UPDATE: Swimming advisory issued again at soundside access at Jockey’s Ridge

UPDATE: Swimming advisory issued again at soundside access at Jockey’s Ridge

July 20th, 2022

Another advisory against swimming at a sound-side site in Dare County has been issued, where state recreational water quality officials found bacteria levels in the water that exceed the state’s and Environmental Protection Agency’s recreational water quality standards.

The advisory is for an area at the Jockey’s Ridge Sound-side Access in Nags Head where test results of water samples indicate a running monthly average of 43 enterococci per 100 milliliters of water. This exceeds the state and federal standards of a running monthly average of 35 enterococci per 100 milliliters, based on five samples taken within a 30-day period.

This is the second advisory issued at the site off Soundside Road this month.
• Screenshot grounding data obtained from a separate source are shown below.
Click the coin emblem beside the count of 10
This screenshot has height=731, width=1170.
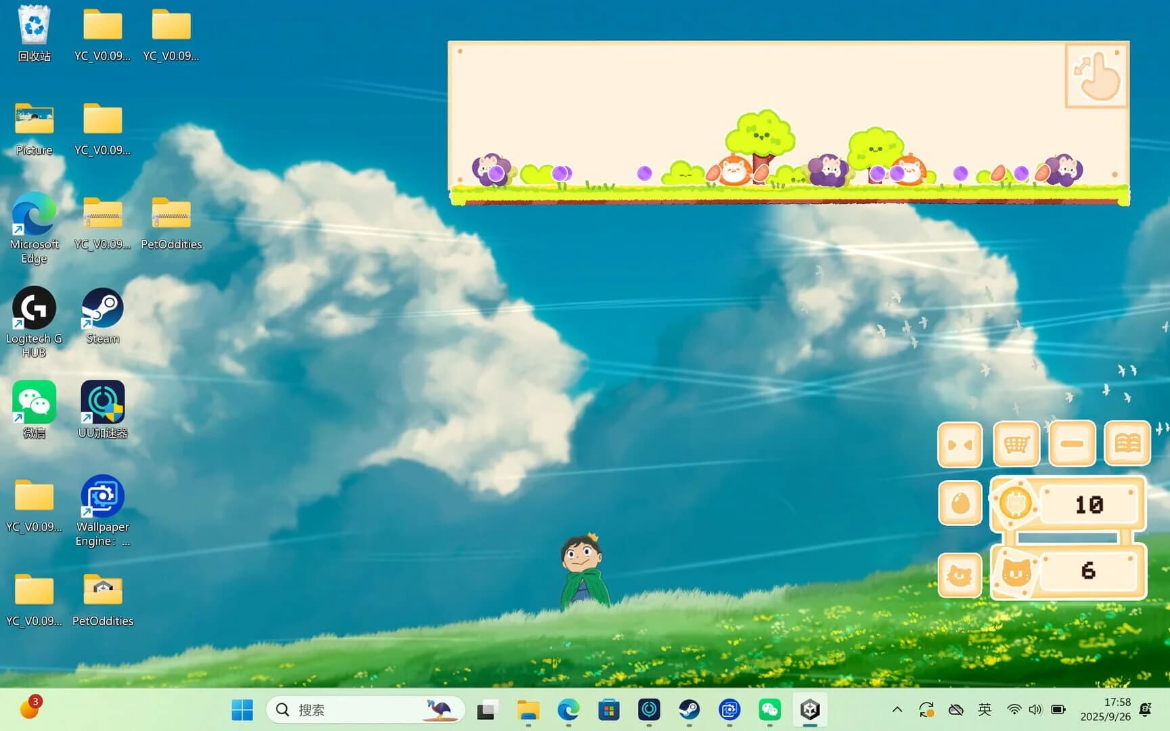[1017, 504]
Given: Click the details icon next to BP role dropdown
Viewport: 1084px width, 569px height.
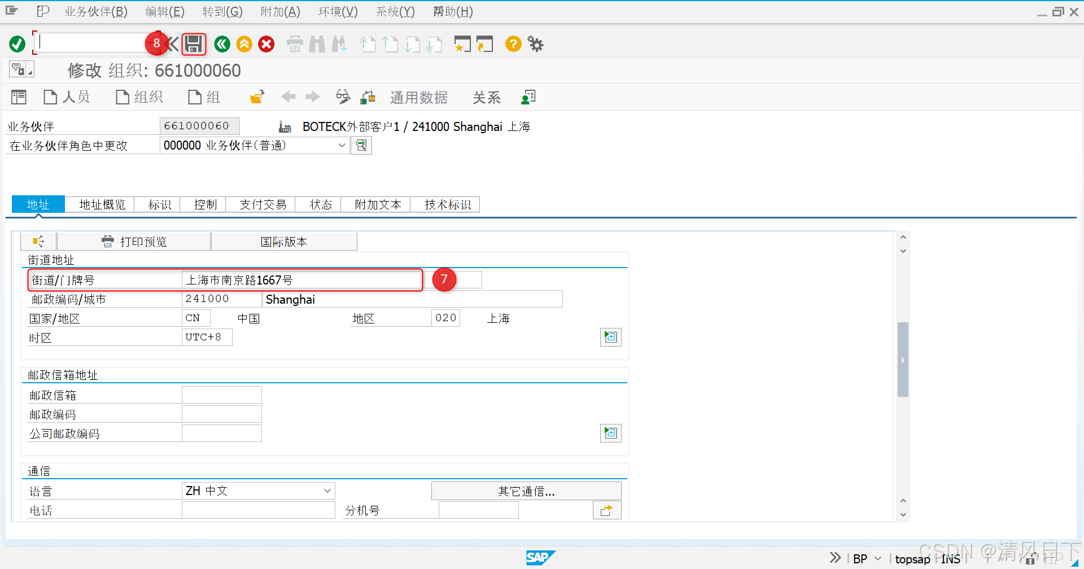Looking at the screenshot, I should pos(361,145).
The first was issued on July 7, and then lifted on July 13 when test results showed the water was in the safe range.

Enterococci, the bacteria group used for testing, are found in the intestines of warm-blooded animals. While it is not known to cause illness, scientific studies show that enterococci may indicate the presence of other disease-causing organisms. People swimming or playing in waters with bacteria levels higher than the standards have an increased risk of developing gastrointestinal illness or skin infections.

This advisory is not a beach closing, nor does the advisory affect the entire Nags Head area. Swimming advisories are for waters within 200 feet of the sign.

The soundside access at Jockey’s Ridge State Park is under a swimming advisory. [image courtesy WRAL-TV]
State officials will continue testing the site, and they will remove the sign and notify the public again when the bacteria levels decrease to levels below the standards.

Recreational water quality officials sample 215 sites throughout the coastal region, most of them on a weekly basis, from April to October. Testing continues on a reduced schedule during the rest of the year, when fewer people are in the water.